Ben gives me a half smile and stares off into the distance. “My mom was a scientist. She worked for Elijah’s dad, and my dad worked in sales. He traveled a lot, and he always felt like he had to prove how good he was at fixing things around the house, because my mom was actually better.
“One time, the toaster broke, and he insisted he could fix it.” Ben laughs. “He even took the whole thing apart and tried to put it back together. My brother and I sat around the kitchen table and just watched him work on it for hours.”
“Did he fix it?” I ask.
Ben shakes his head. “You couldn’t even get it to hold the bread down when he was done with it. My mom bought another one that was identical the next day, and we just pretended my dad fixed it.”
I try to imagine that, and I can’t—at least not with my own parents. “Is your brother older or younger?”

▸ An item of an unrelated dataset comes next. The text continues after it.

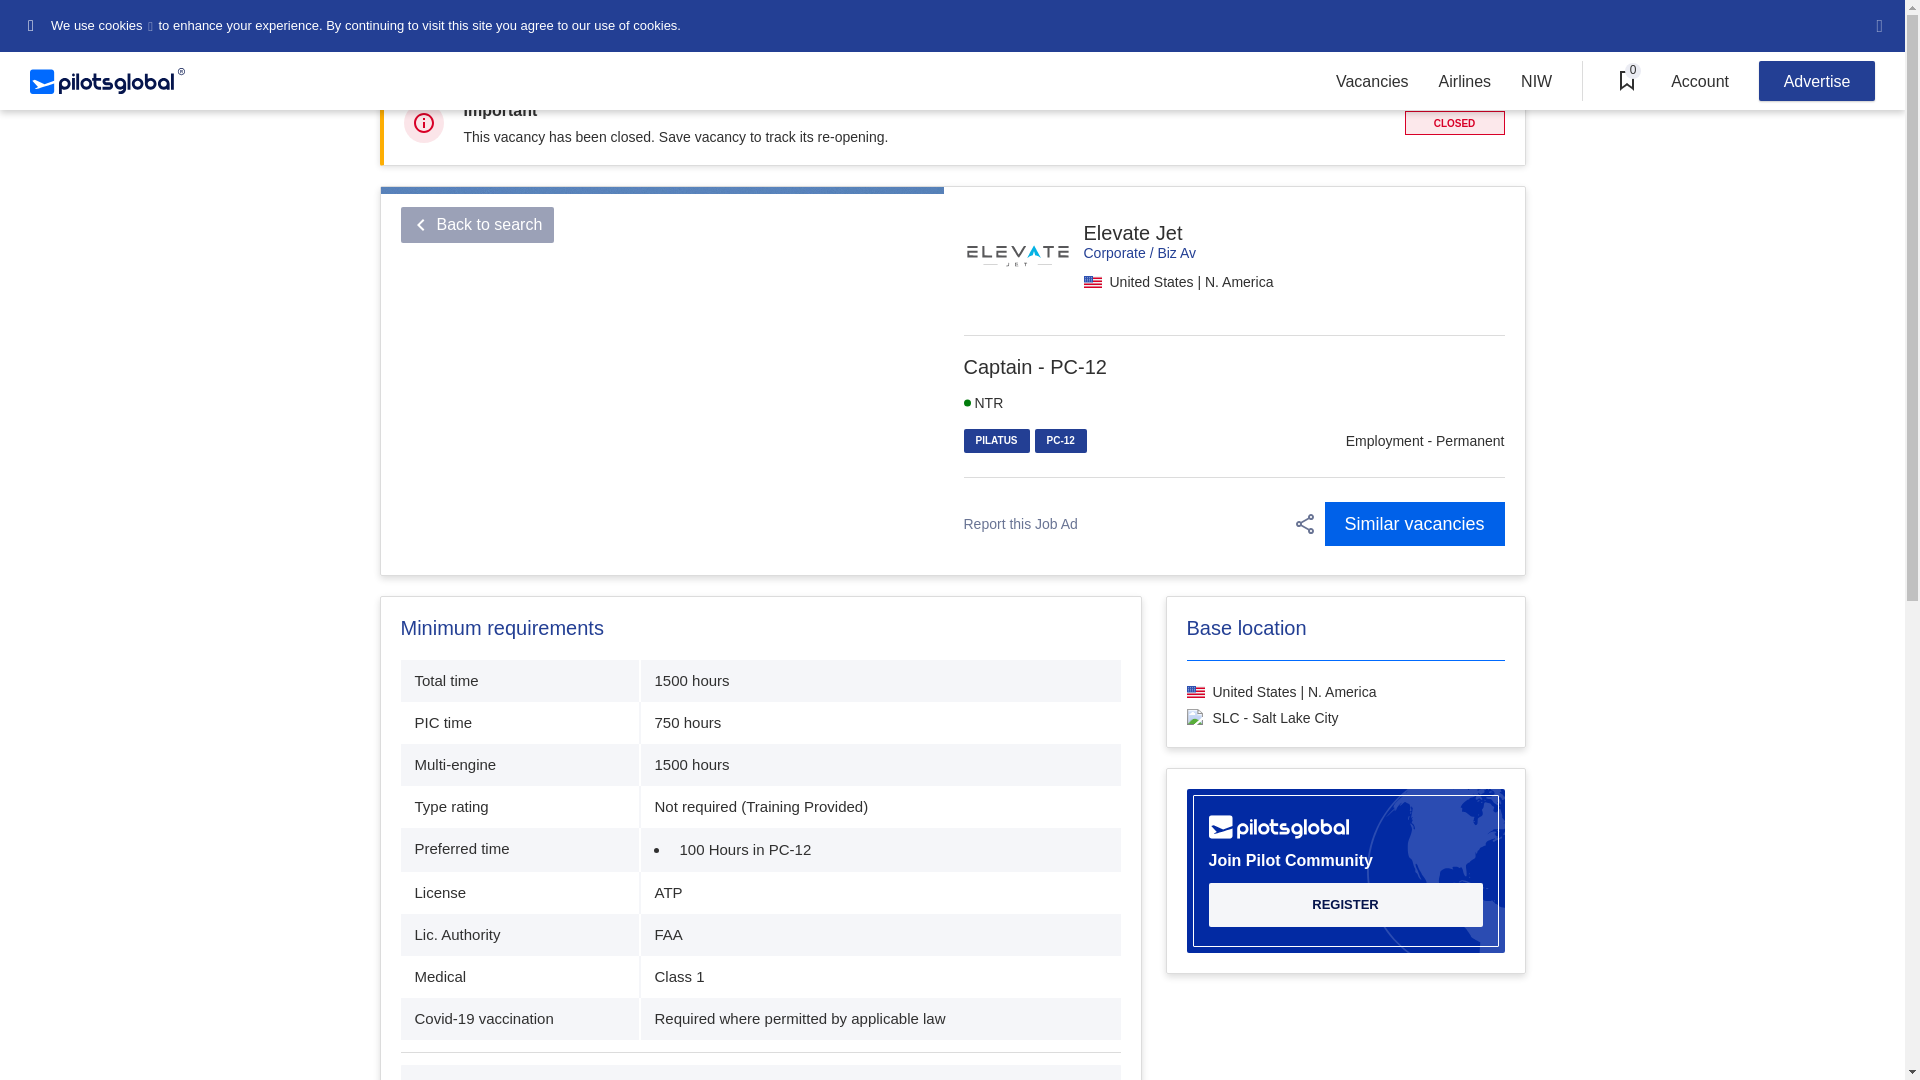 The image size is (1920, 1080). Describe the element at coordinates (1816, 80) in the screenshot. I see `Advertise` at that location.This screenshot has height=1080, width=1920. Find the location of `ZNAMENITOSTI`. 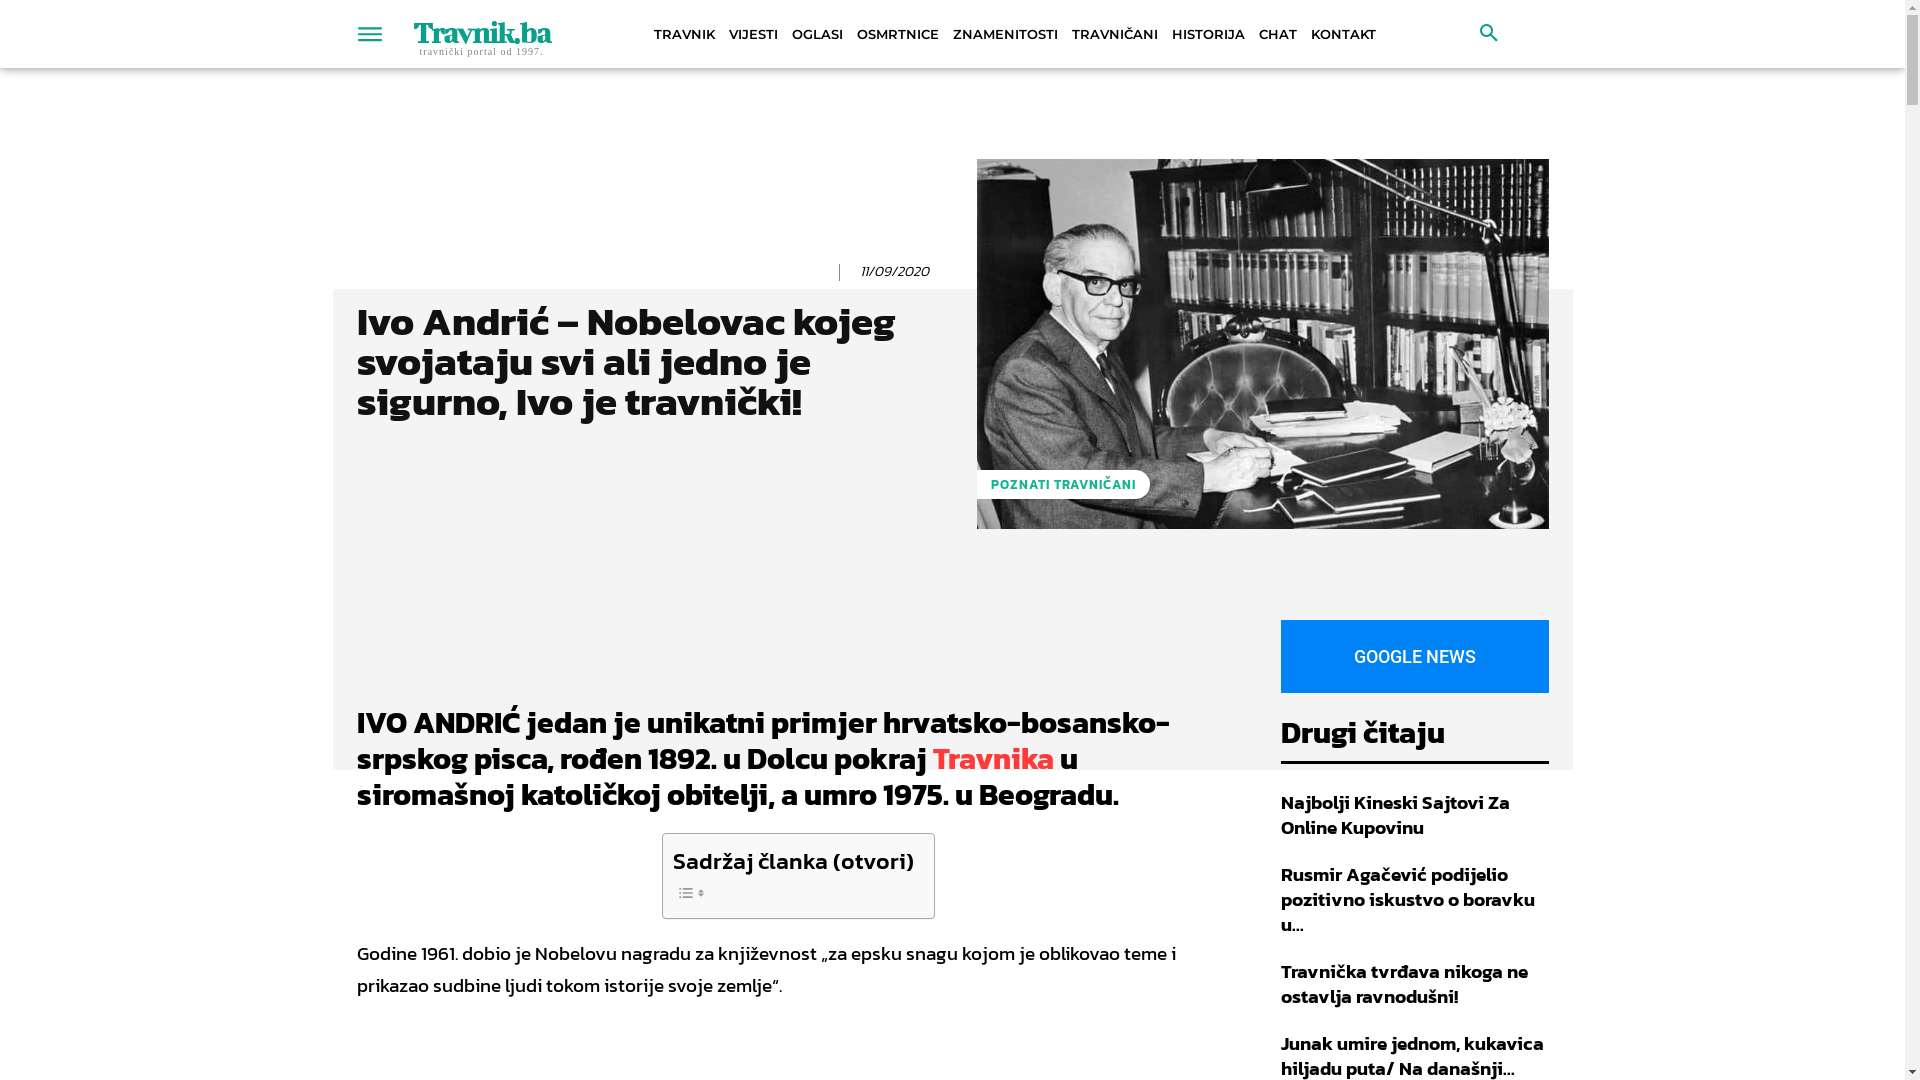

“Derek’s two years older,” Ben says, and his voice cracks slightly. “He’s the one who got me into cars and motorcycles. We had these miniature car kits. They were like toys, but you built a car that was about two feet long from scratch and it was real, like with an engine and everything. But they were really expensive, so when my mom bought Derek a new kit, she used to make him let me work on it with him. Then we’d take turns with the remote, racing the car down our street. We chased the dog a lot.”
He takes a deep breath. “Hope, she was this pit bull Derek adopted from a shelter. She had this reddish-gold-colored fur and superintelligent eyes and more energy than even Derek and me. Every game we played included chasing her. She loved it.”